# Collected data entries
▼

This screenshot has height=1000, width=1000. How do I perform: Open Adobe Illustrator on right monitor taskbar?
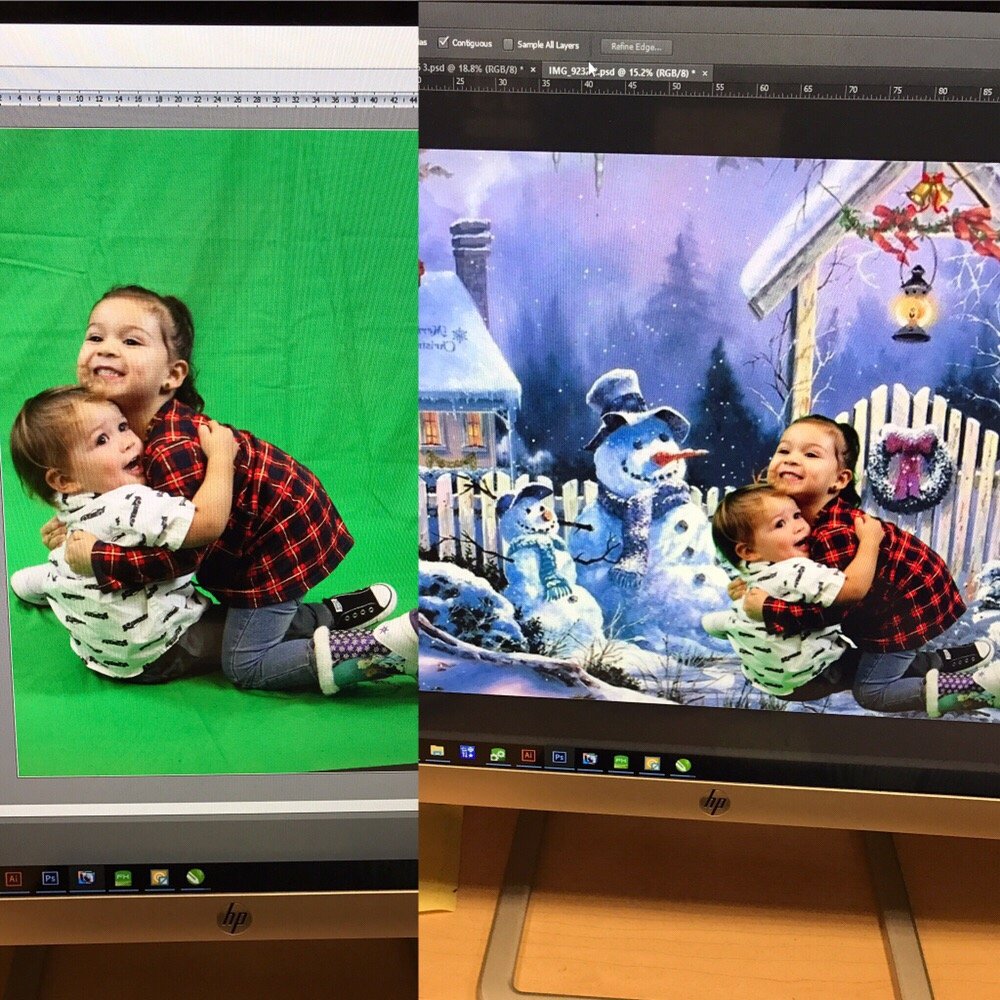click(528, 756)
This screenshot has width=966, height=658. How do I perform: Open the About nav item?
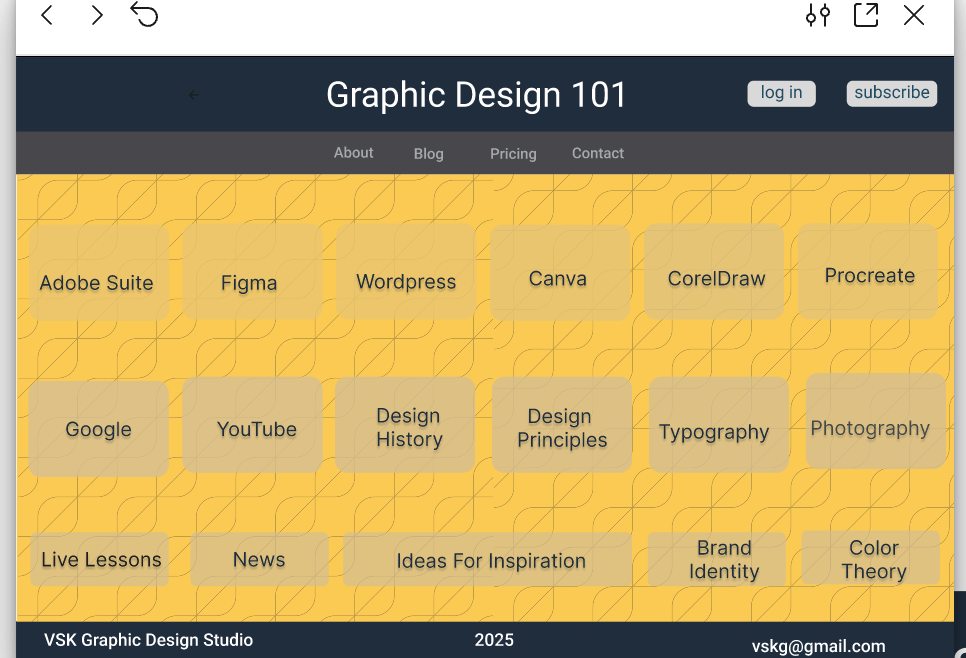click(x=353, y=153)
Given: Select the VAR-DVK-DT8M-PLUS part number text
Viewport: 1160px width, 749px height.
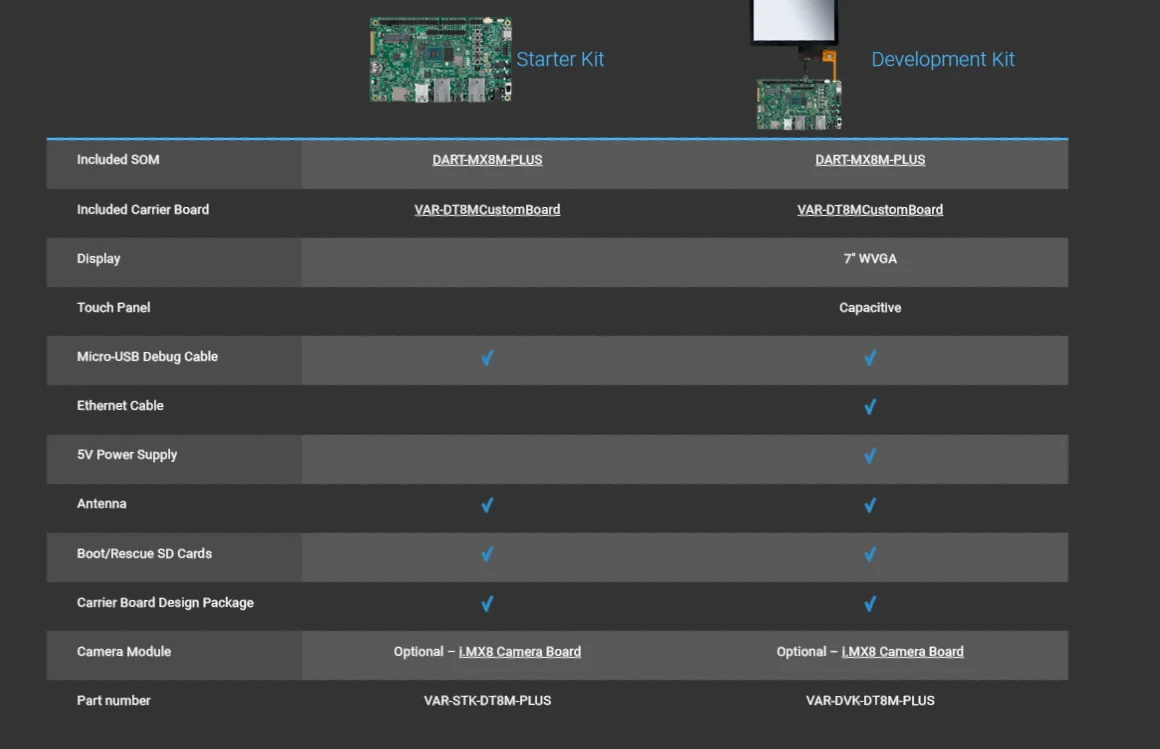Looking at the screenshot, I should point(870,701).
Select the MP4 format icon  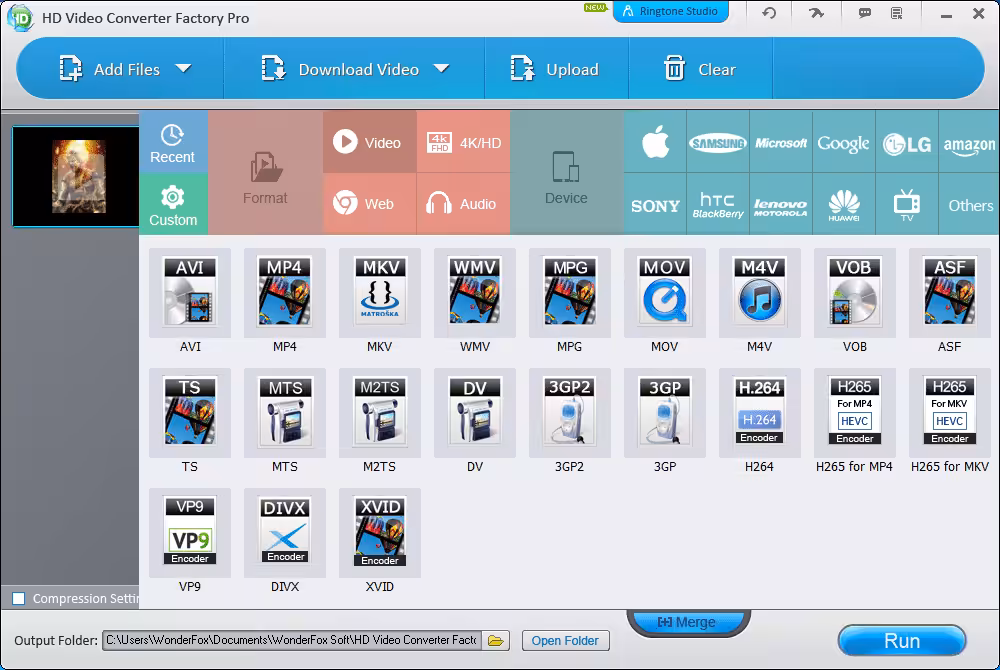click(284, 293)
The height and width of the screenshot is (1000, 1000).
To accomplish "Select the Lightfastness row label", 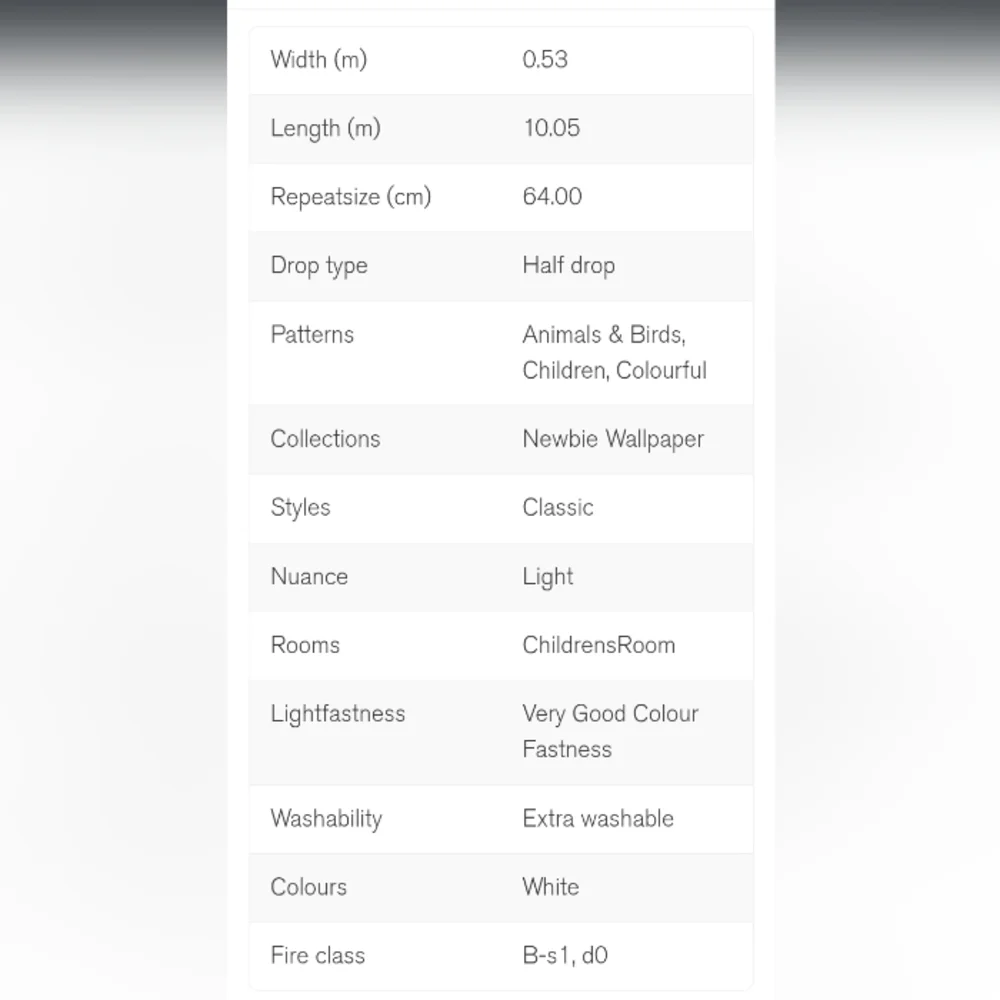I will tap(338, 714).
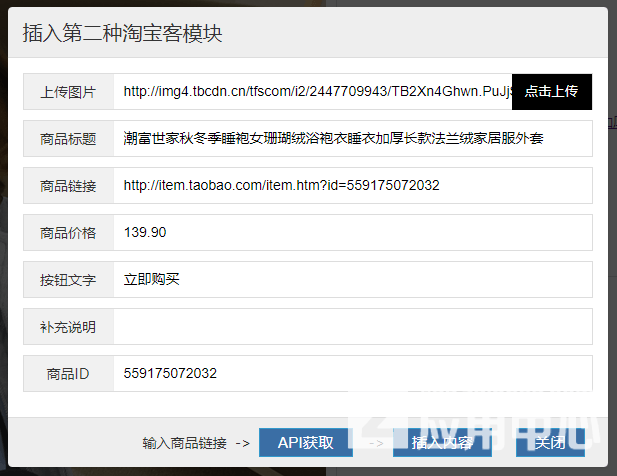The height and width of the screenshot is (476, 617).
Task: Focus the 上传图片 image URL field
Action: coord(312,92)
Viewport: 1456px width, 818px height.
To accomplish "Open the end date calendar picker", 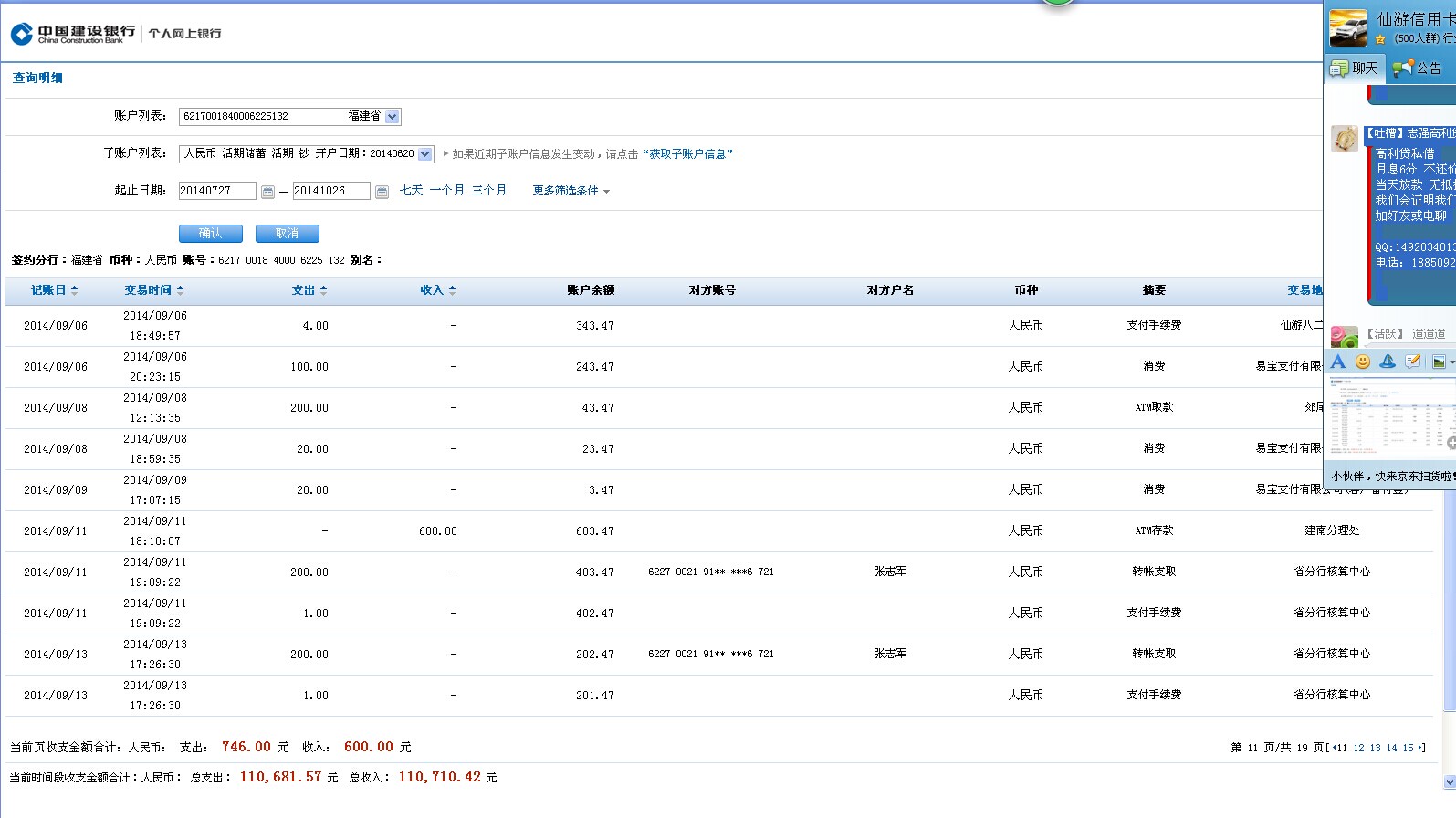I will click(x=382, y=192).
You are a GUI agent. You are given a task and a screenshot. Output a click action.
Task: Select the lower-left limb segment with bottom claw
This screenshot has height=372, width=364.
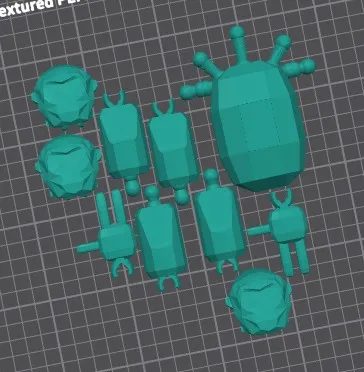tap(161, 237)
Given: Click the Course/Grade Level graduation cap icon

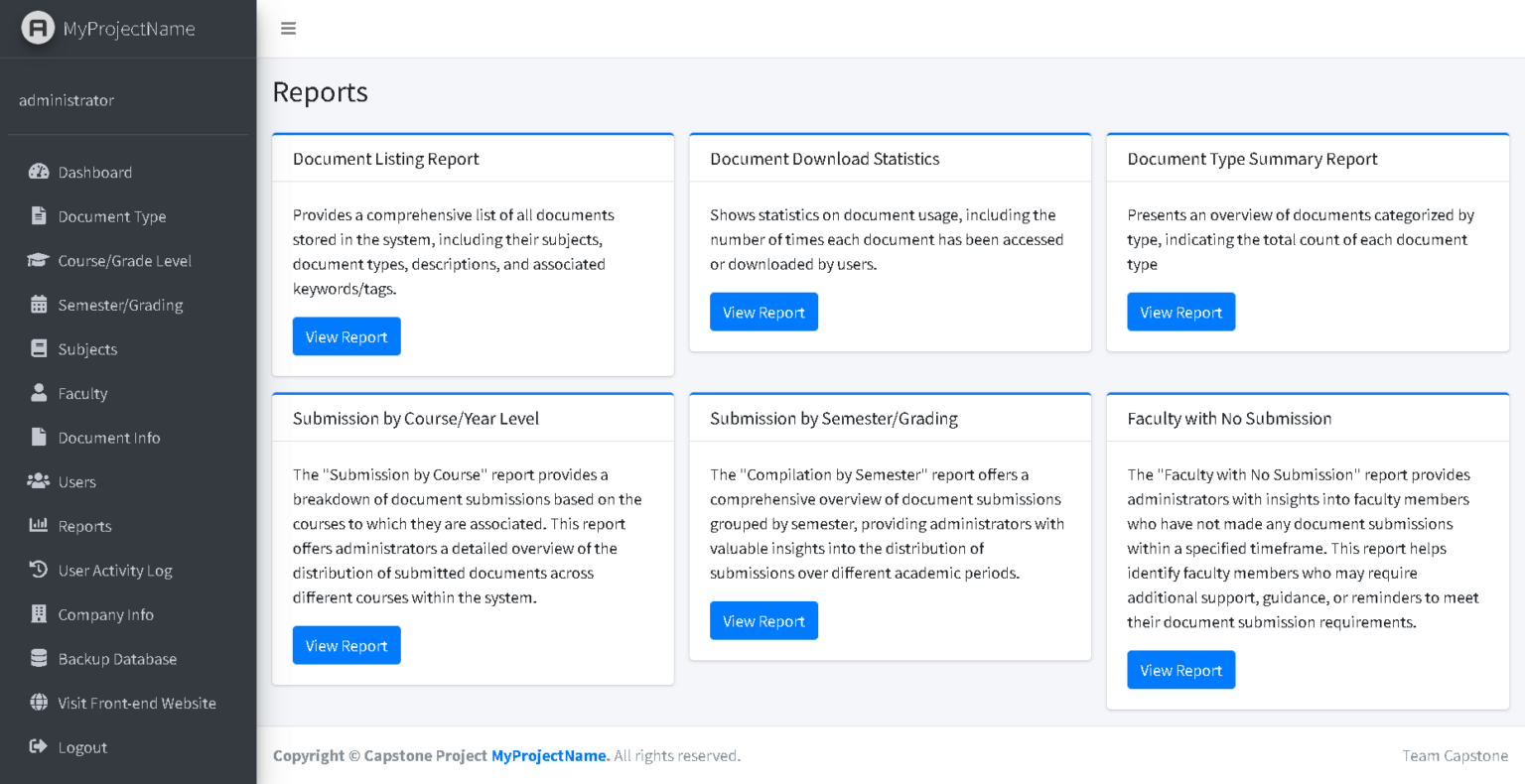Looking at the screenshot, I should pos(39,261).
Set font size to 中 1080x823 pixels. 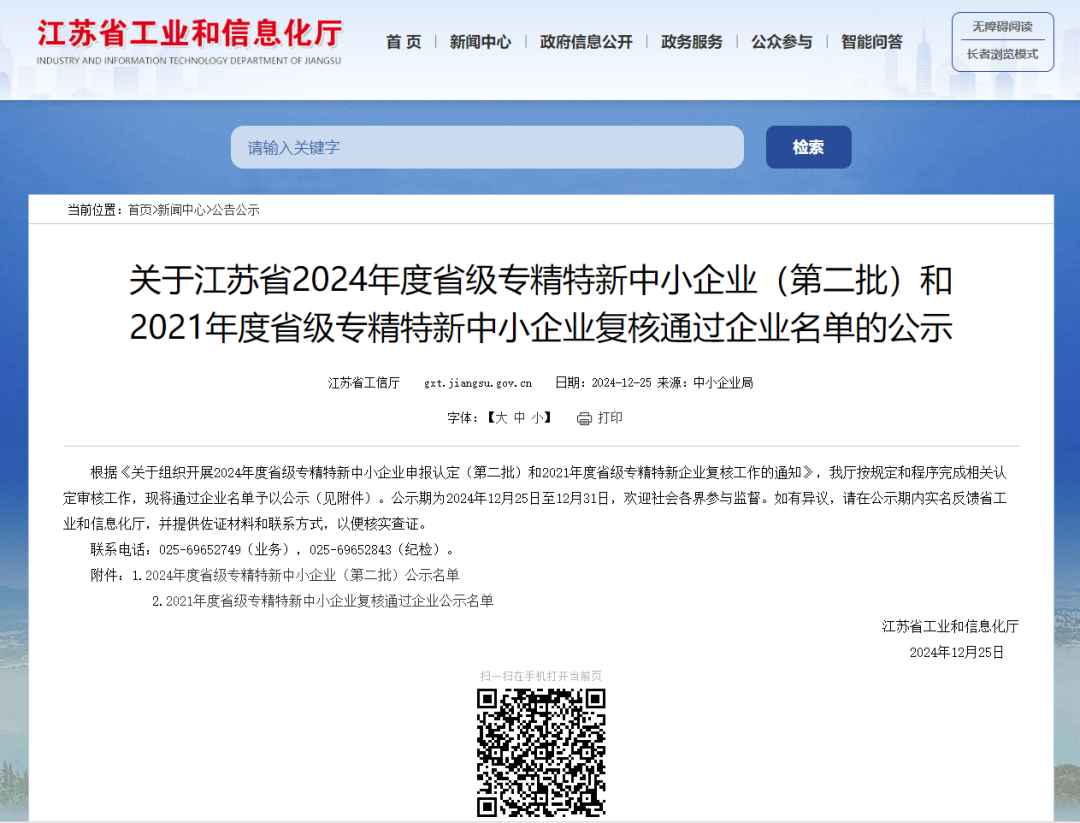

▲

# Work instructions
The answer must be an exact copy of the lines from the start of the records above through the line containing "Given: Select the", with no pictures in it.

# Solution to this task
This screenshot has height=1000, width=1000. How do I perform: Open Adobe Illustrator on right monitor taskbar?
click(528, 756)
This screenshot has width=966, height=658. How do I perform: Open the About nav item?
click(x=353, y=153)
Given: Select the VAR-DVK-DT8M-PLUS part number text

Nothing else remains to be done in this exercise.